▸ WHAT YOU ARE ASKED TO DO:
Reproduce the records word for word, beginning with the line that contains "You are a GUI" and continuing through the line that contains "Image resolution: width=1512", both included. Omit the pictures from your output.

▸ RECORDS FOR THIS EXERCISE:
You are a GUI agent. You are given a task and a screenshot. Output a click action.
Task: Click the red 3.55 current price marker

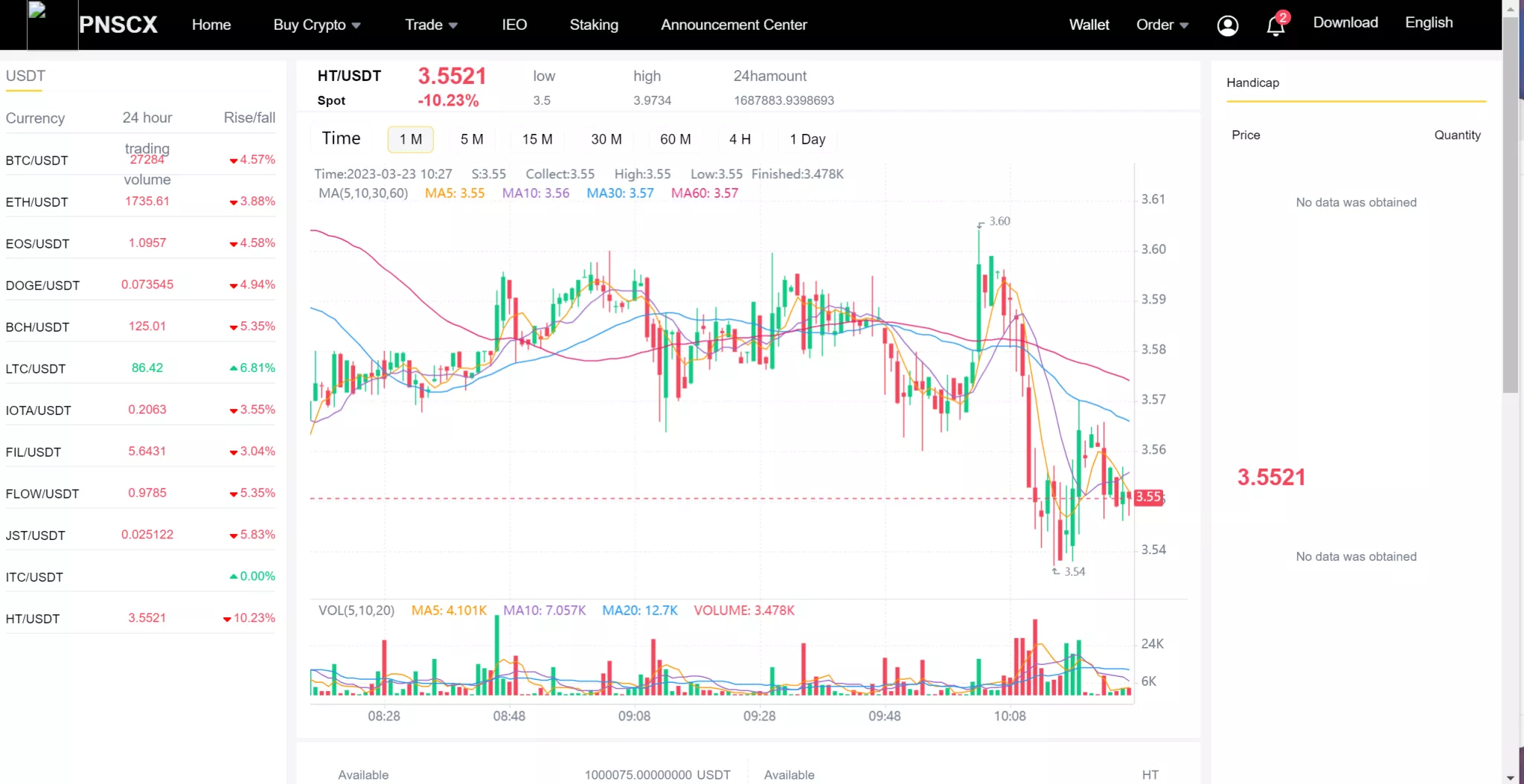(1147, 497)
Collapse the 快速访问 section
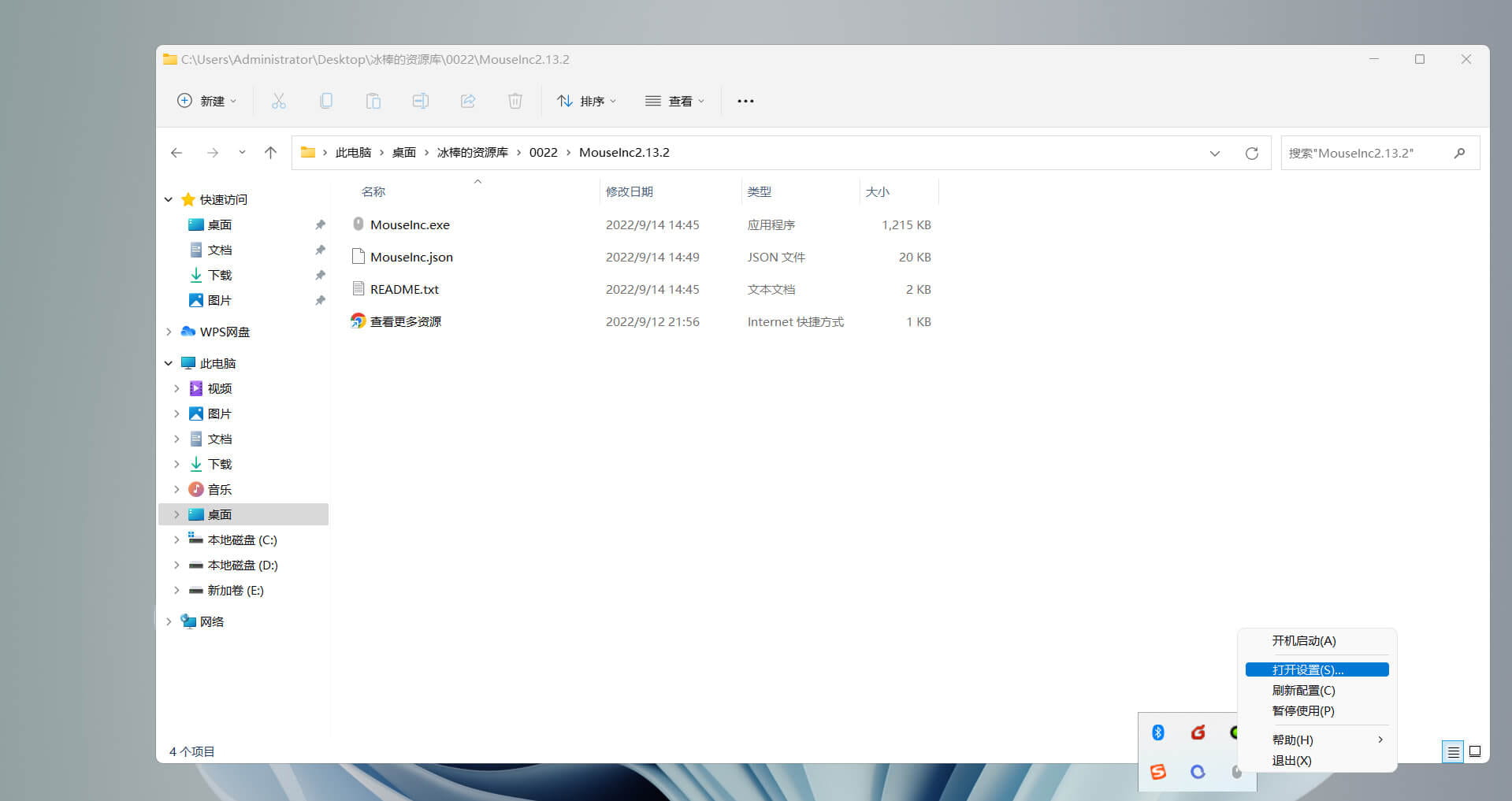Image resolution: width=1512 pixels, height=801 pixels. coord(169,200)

---

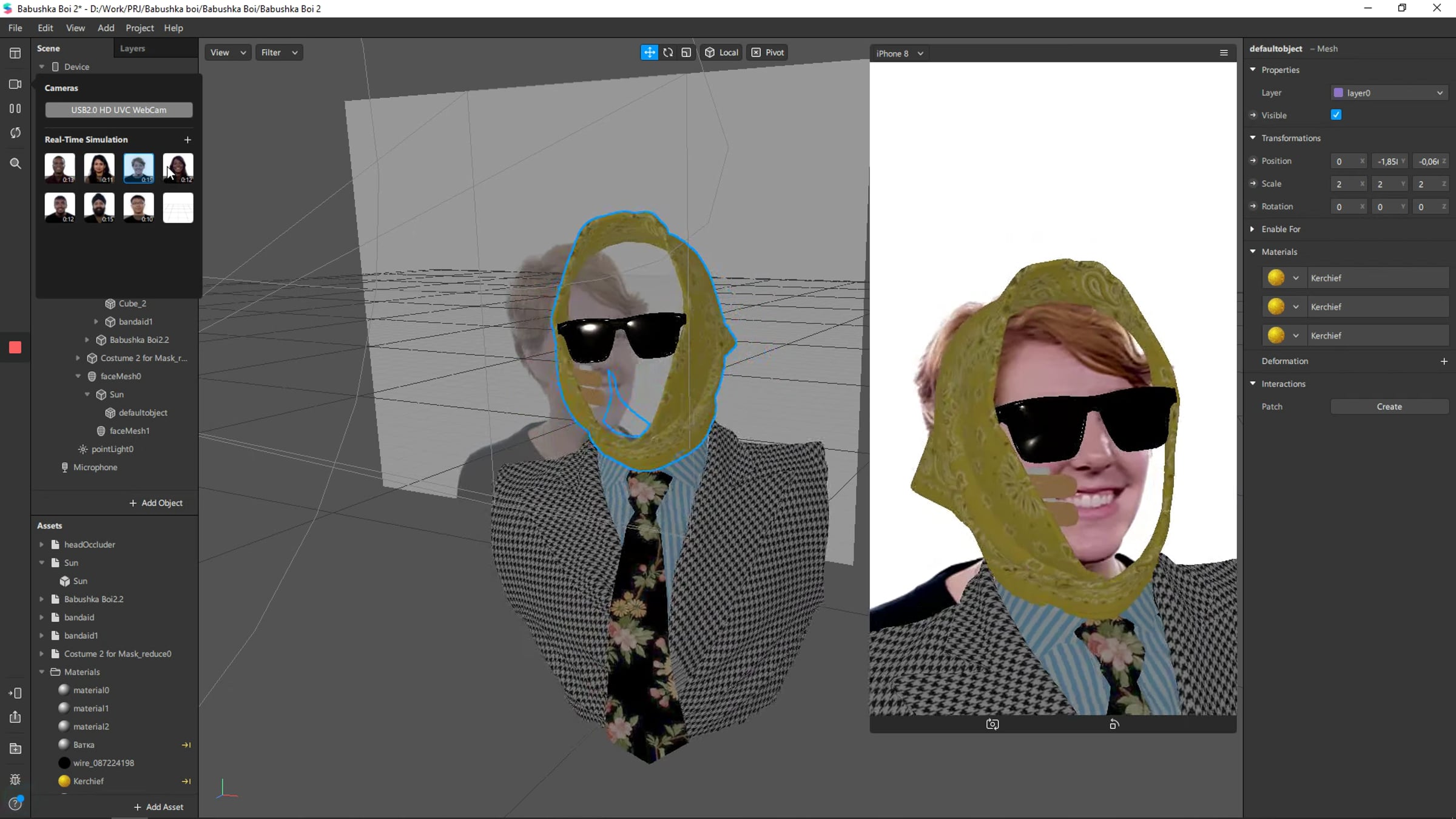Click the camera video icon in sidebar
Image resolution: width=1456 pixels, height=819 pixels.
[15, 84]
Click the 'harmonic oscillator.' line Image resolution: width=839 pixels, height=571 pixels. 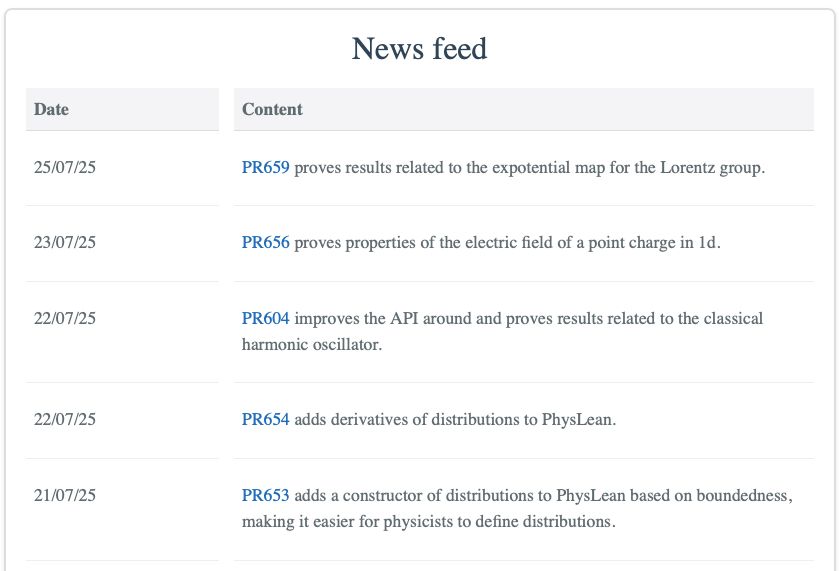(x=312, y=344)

...

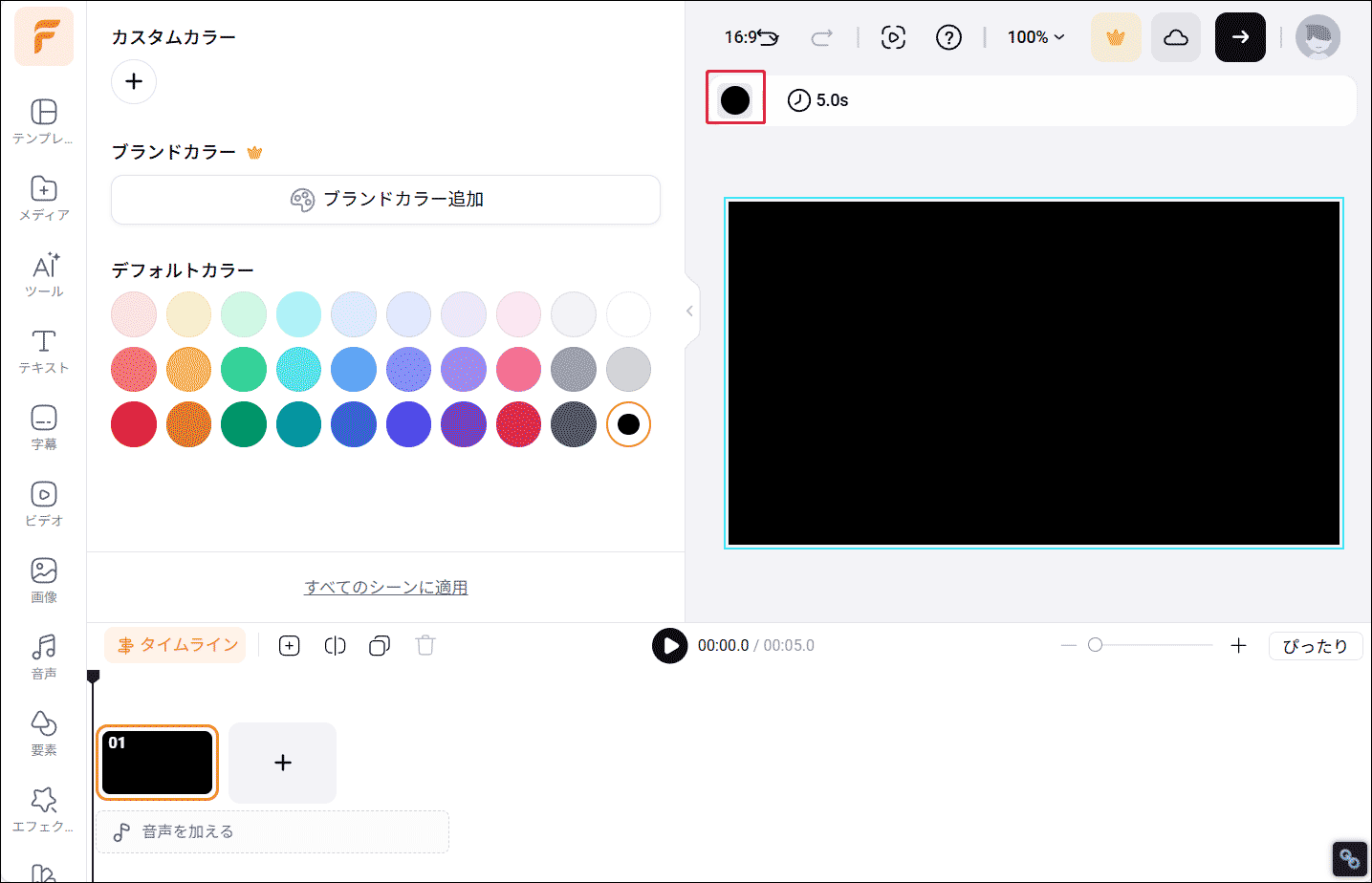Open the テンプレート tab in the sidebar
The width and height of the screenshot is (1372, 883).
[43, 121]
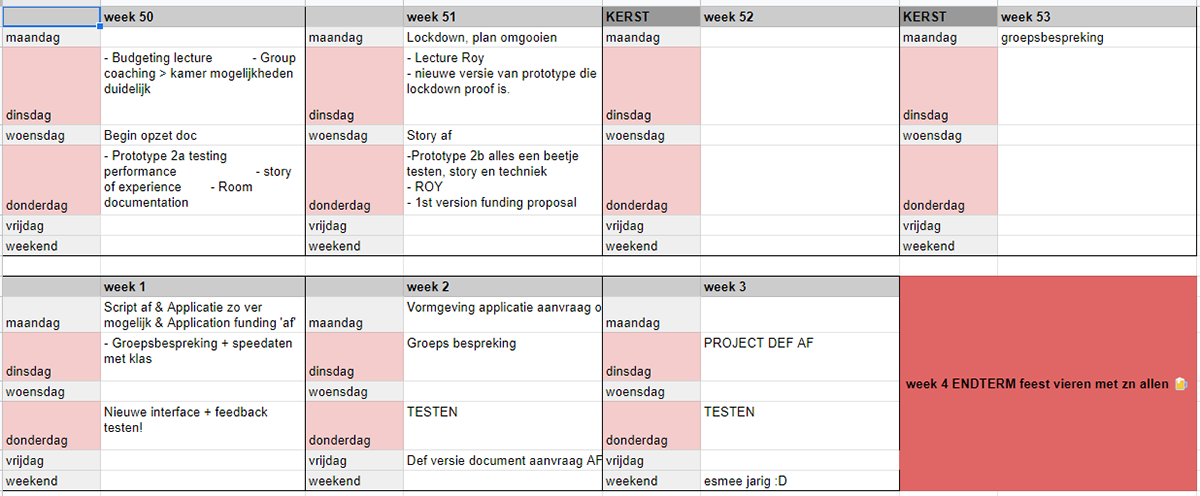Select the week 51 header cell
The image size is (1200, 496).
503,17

▸ WORKED ANSWER:
You are a GUI agent. You are given a task and a screenshot. Output a click action.
Task: Click the red 3.55 current price marker

(1147, 497)
Collapse the 快速访问 section
Image resolution: width=1512 pixels, height=801 pixels. coord(169,200)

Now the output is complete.